◆ Requirement:
Please repeat, exactly as they stand, the line containing "The width and" and the lines after it through the final line of the listing below, minus pictures.

◆ Data for the task:
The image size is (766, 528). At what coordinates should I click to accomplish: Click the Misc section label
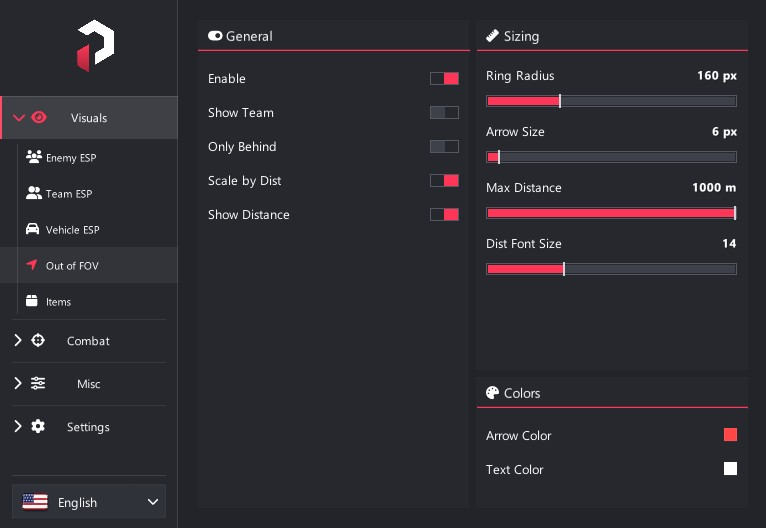88,384
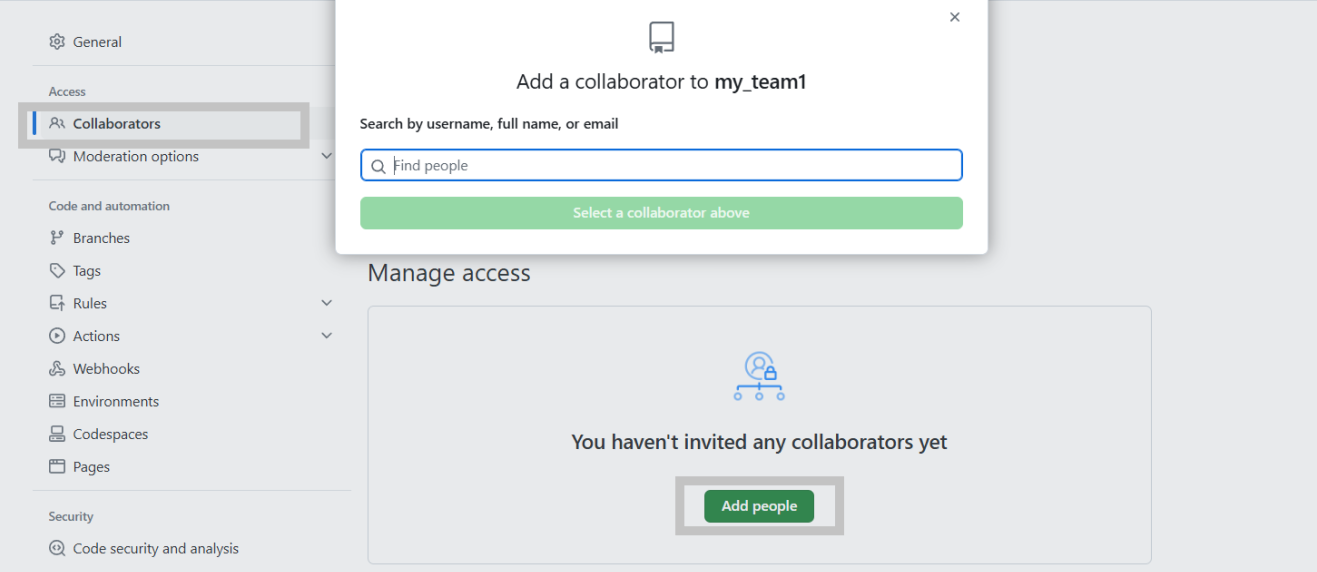Screen dimensions: 1317x572
Task: Click the Code security shield icon
Action: pos(57,548)
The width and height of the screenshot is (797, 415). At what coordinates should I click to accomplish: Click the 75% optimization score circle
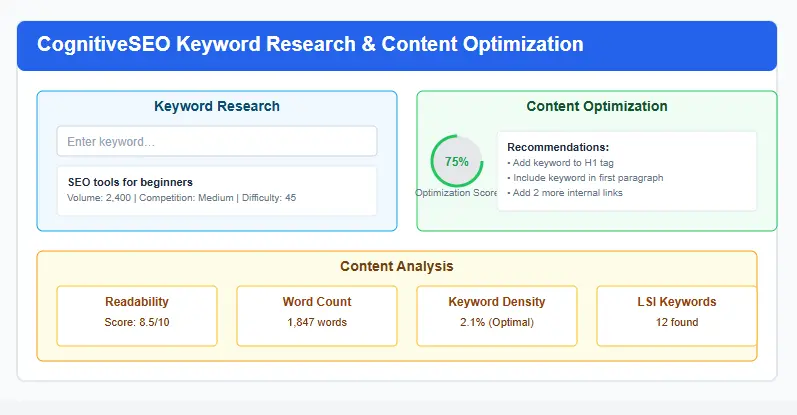coord(456,161)
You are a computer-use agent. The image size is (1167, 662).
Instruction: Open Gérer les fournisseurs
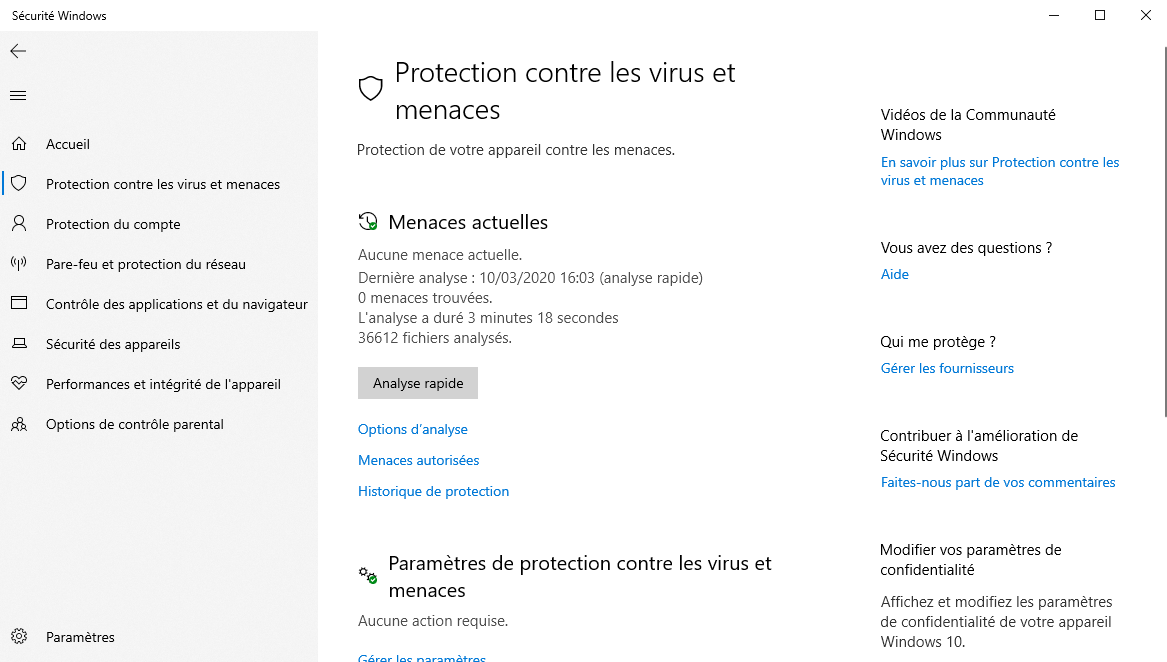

◆ Reply:
The width and height of the screenshot is (797, 415). At what coordinates should I click to accomplish: Click the 75% optimization score circle
coord(456,161)
You are a computer-use agent. The image size is (1167, 662).
Instruction: Open Gérer les fournisseurs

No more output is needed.